Negli ultimi mesi, infatti, gli operatori addetti al servizio di Prossimità e l’unità cinofila del Corpo di Polizia Municipale hanno svolto una capillare ricognizione del territorio puntando l’attenzione sugli stabili abbandonati e sui capannoni dismessi, talvolta ricovero di sbandati e di clandestini.
“Le persone trovate all’interno degli immobili – chiarisce il Comandante Faso – laddove i proprietari hanno sporto querela, sono state denunciate all’Autorità Giudiziaria ai sensi dell’art. 633 Codice Penale per il reato di invasione di terreni ed edifici; per i cittadini extracomunitari privi del permesso di soggiorno sono comunque scattati i provvedimenti previsti dalla normativa sull’immigrazione.

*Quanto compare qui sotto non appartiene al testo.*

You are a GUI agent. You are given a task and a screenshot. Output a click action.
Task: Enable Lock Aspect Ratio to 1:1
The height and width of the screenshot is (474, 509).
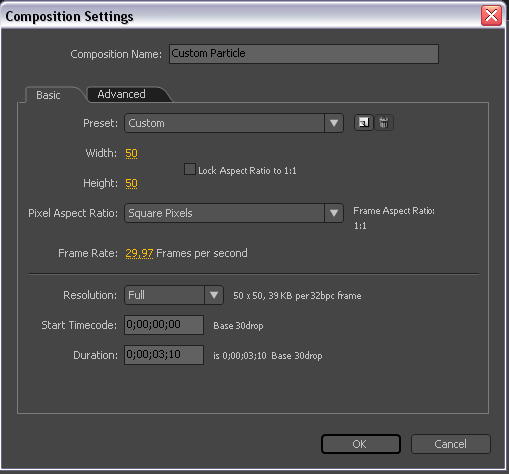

Oggi gli immobili si presentano visivamente con gli accessi murati o lastrati, tali da impedire o da rendere comunque disagevoli ulteriori abusive occupazioni.
Un plauso ed un ringraziamento – conclude il Comandante della Polizia Municipale di Sassuolo Stefano Faso – vanno ai proprietari degli immobili, che hanno condiviso l’intervento ed hanno sollecitamente provveduto ad eseguire le opere di chiusura”.